> Goal of the exercise: What must be returned is the number of lines in the records holding the word "computer", with no other text.

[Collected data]
+-------+

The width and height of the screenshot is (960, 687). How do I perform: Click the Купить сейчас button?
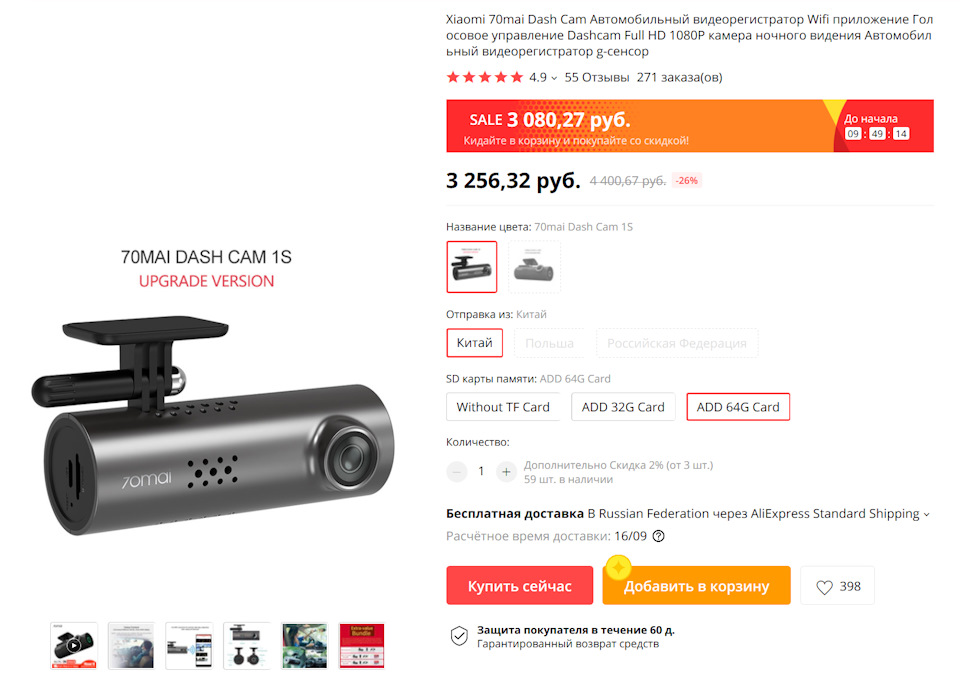(520, 586)
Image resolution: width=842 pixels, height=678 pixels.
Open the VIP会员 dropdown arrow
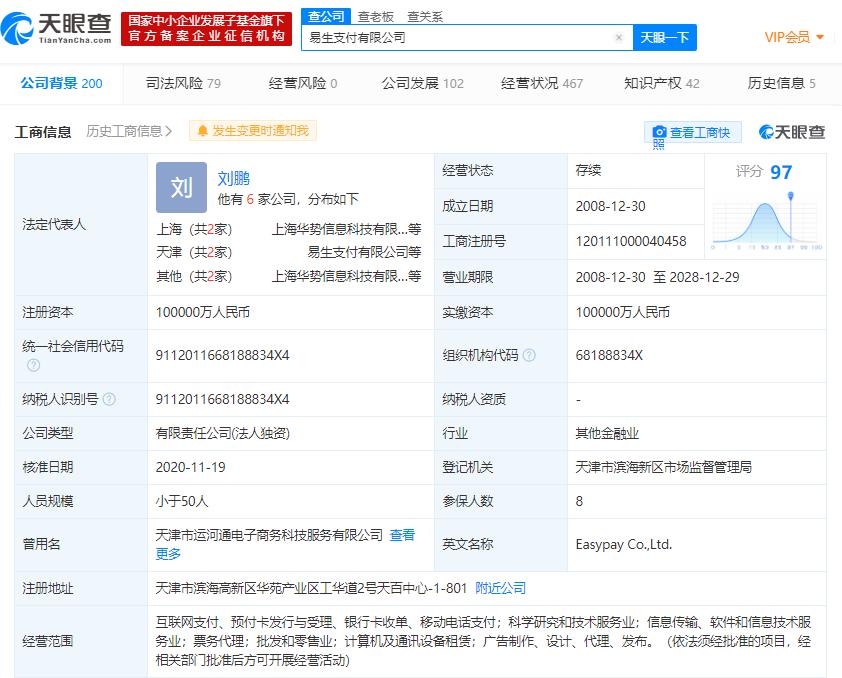click(822, 36)
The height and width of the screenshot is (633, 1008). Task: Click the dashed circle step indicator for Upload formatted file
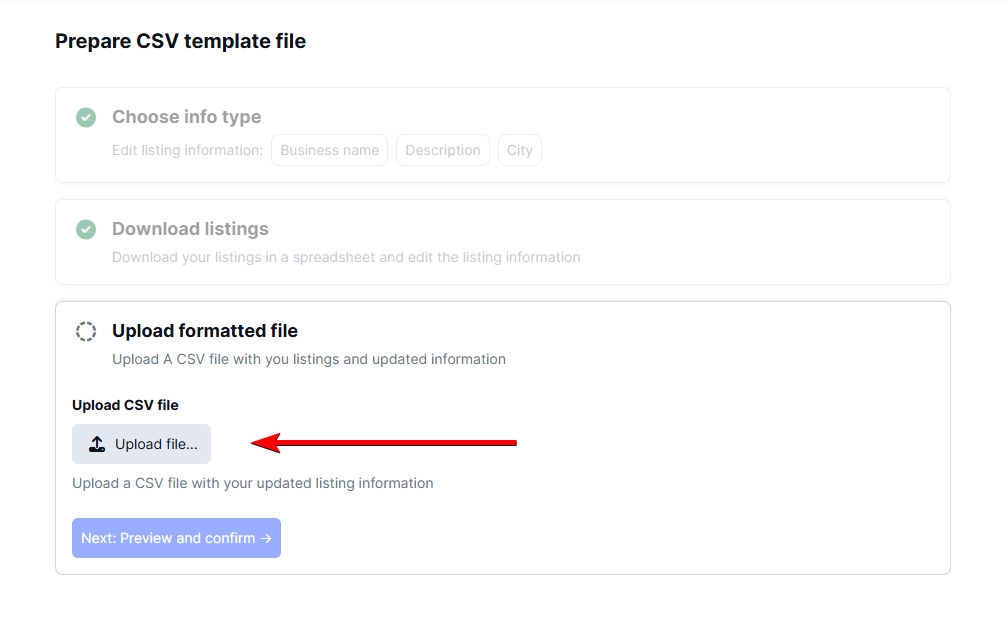coord(86,331)
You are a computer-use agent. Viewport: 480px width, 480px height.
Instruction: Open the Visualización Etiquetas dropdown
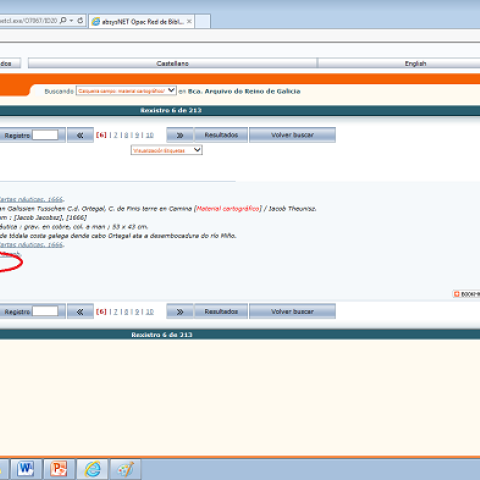[167, 150]
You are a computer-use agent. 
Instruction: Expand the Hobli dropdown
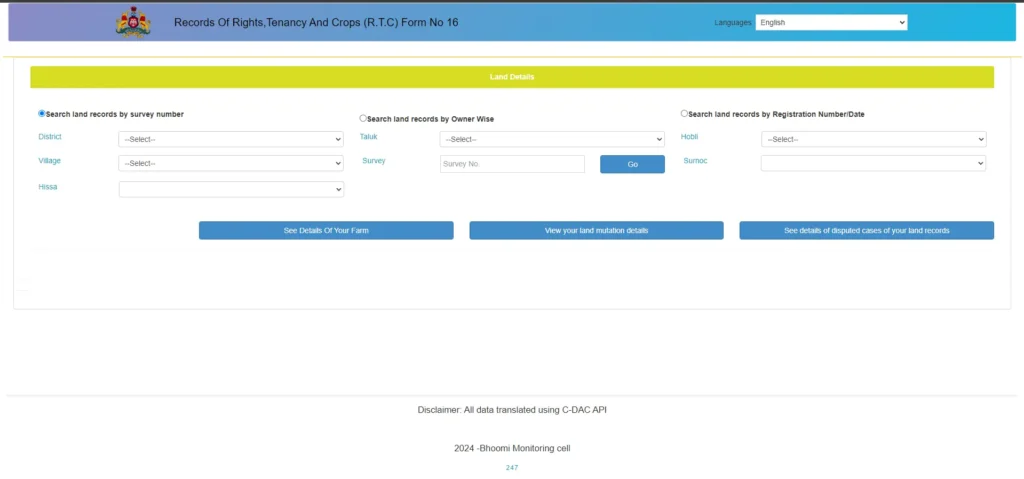873,139
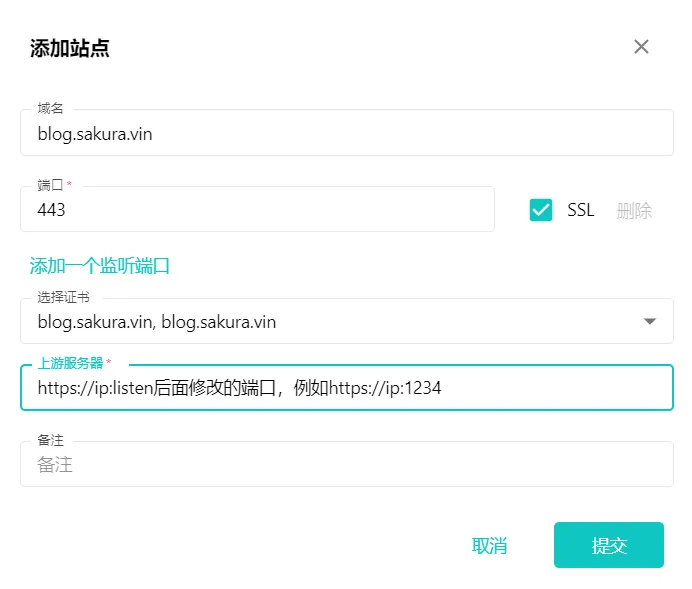Click the 端口 field containing 443

[257, 210]
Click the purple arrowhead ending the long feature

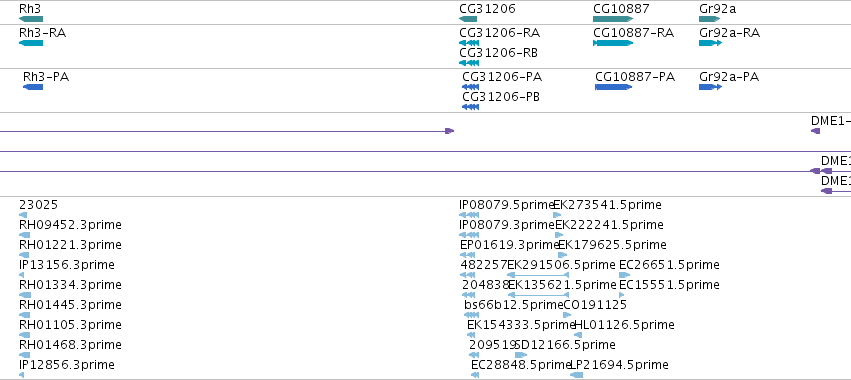click(449, 131)
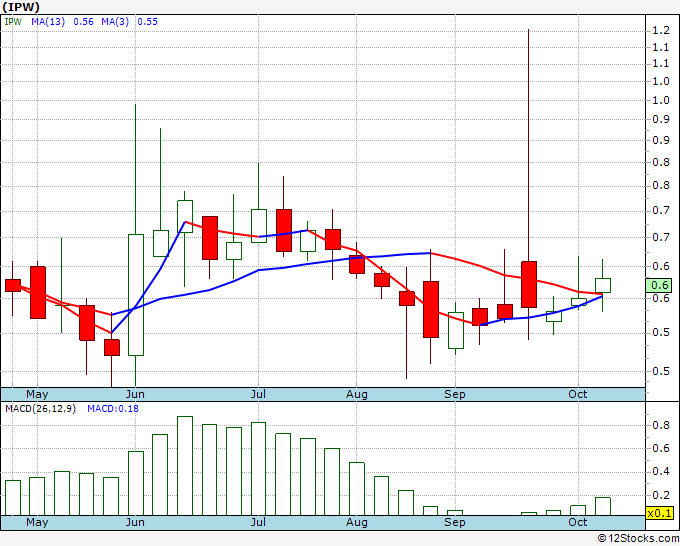680x546 pixels.
Task: Click the yellow x0.1 scale badge
Action: 657,513
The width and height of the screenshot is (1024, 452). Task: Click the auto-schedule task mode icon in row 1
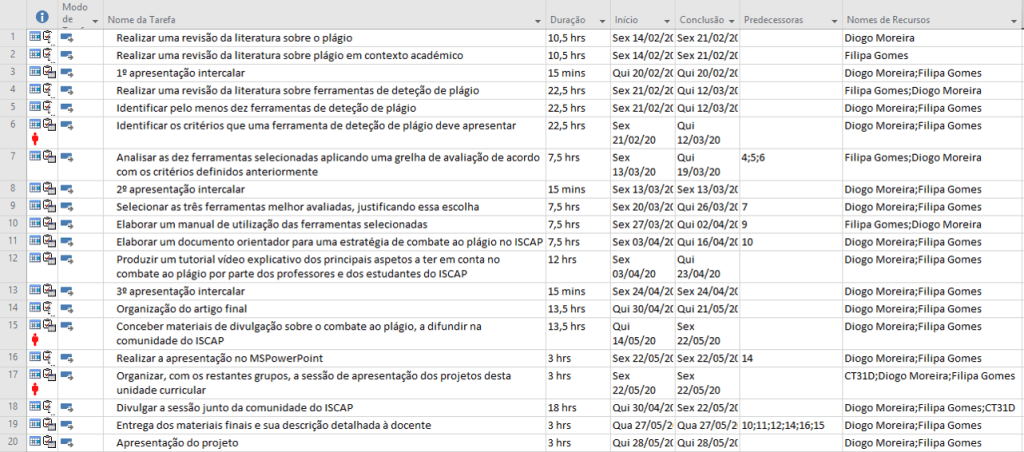[x=67, y=38]

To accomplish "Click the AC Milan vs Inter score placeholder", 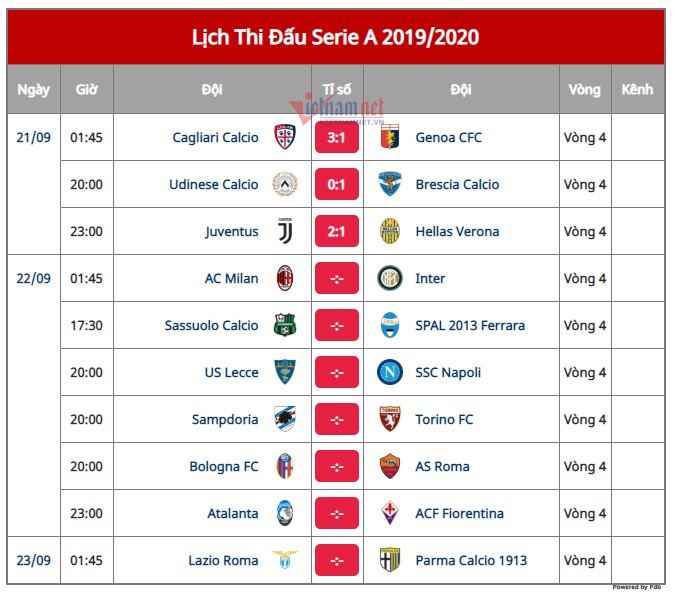I will click(337, 278).
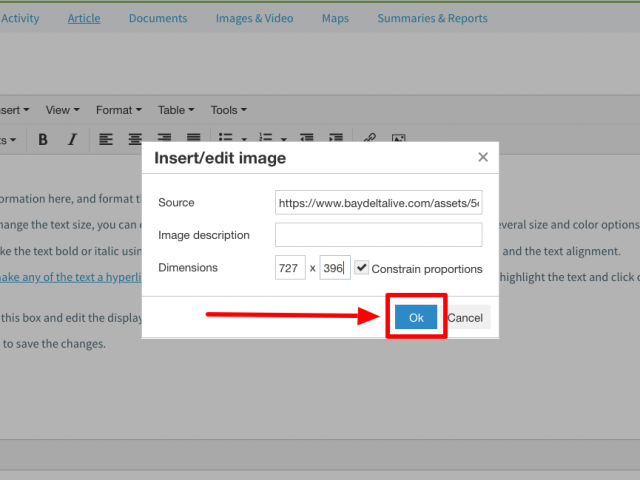
Task: Close the dialog with the X button
Action: [x=483, y=157]
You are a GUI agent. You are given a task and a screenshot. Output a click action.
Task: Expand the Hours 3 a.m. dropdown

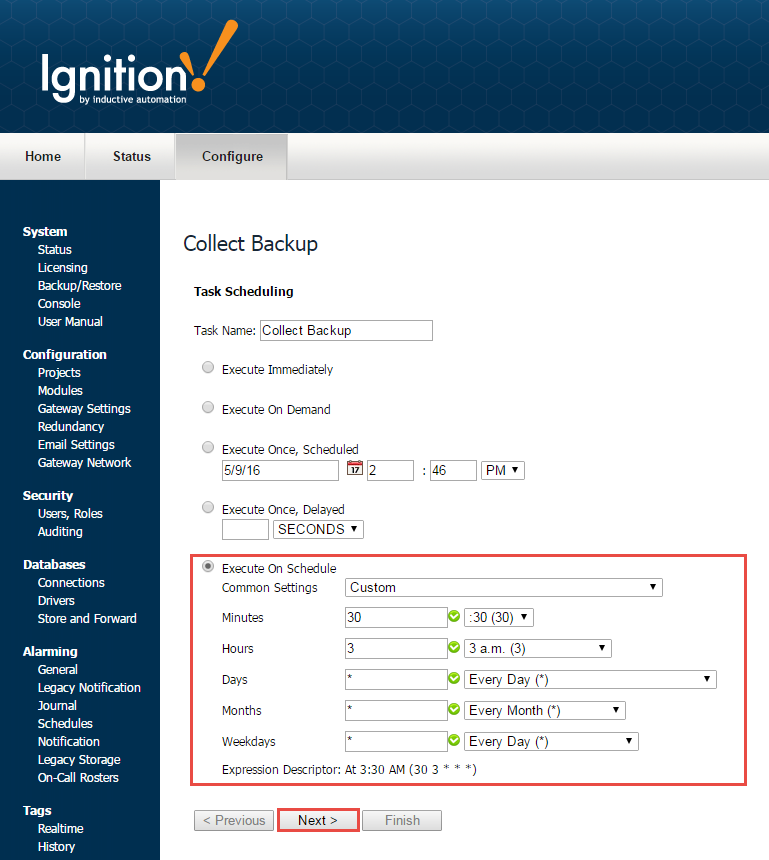[537, 648]
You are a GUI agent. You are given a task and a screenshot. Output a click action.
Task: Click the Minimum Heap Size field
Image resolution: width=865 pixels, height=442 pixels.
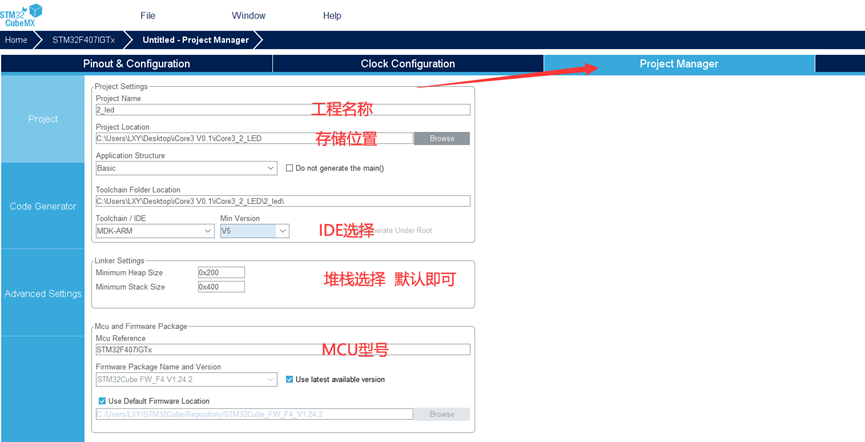[x=220, y=272]
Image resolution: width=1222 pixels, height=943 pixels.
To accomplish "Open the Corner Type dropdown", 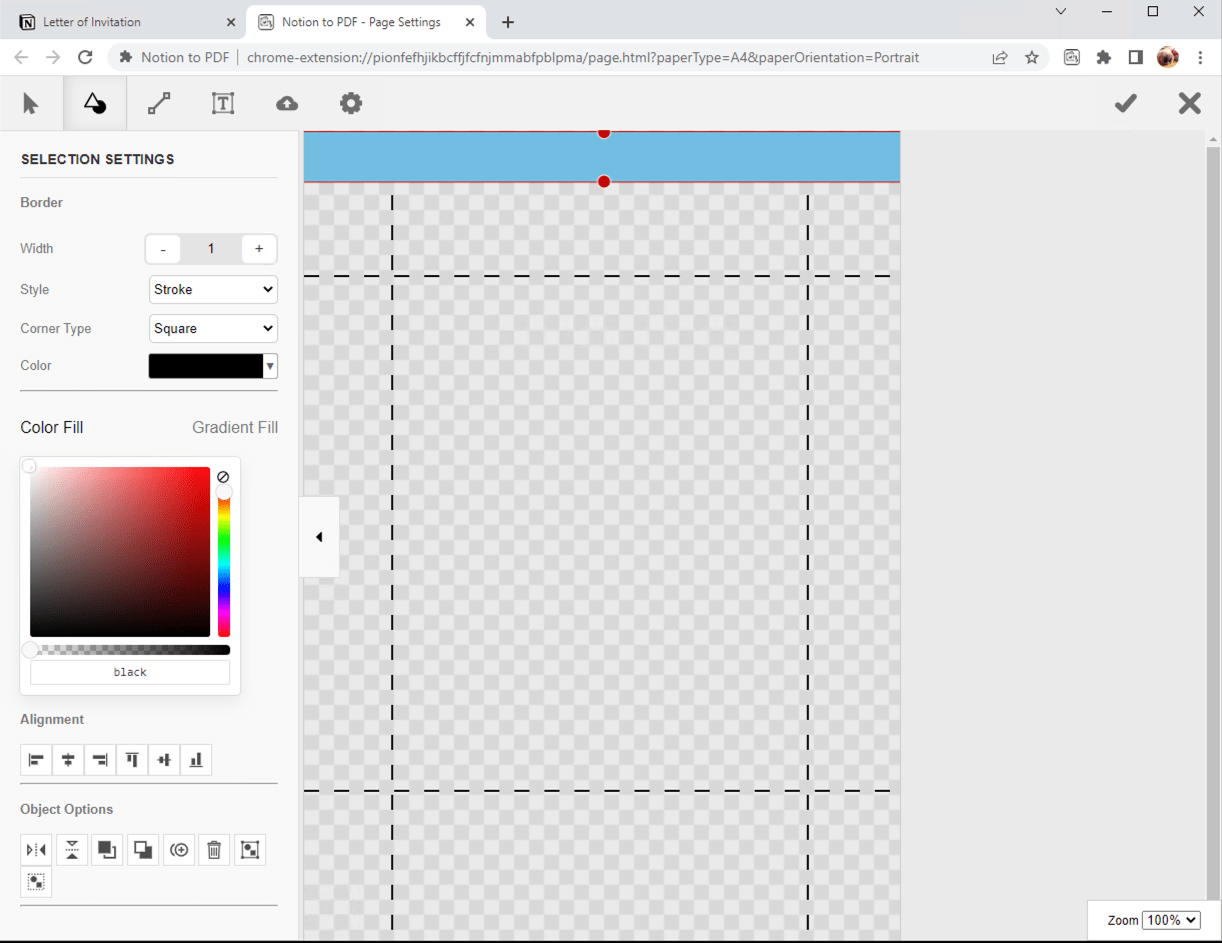I will [x=213, y=328].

+-------+

> Answer for this exercise: 2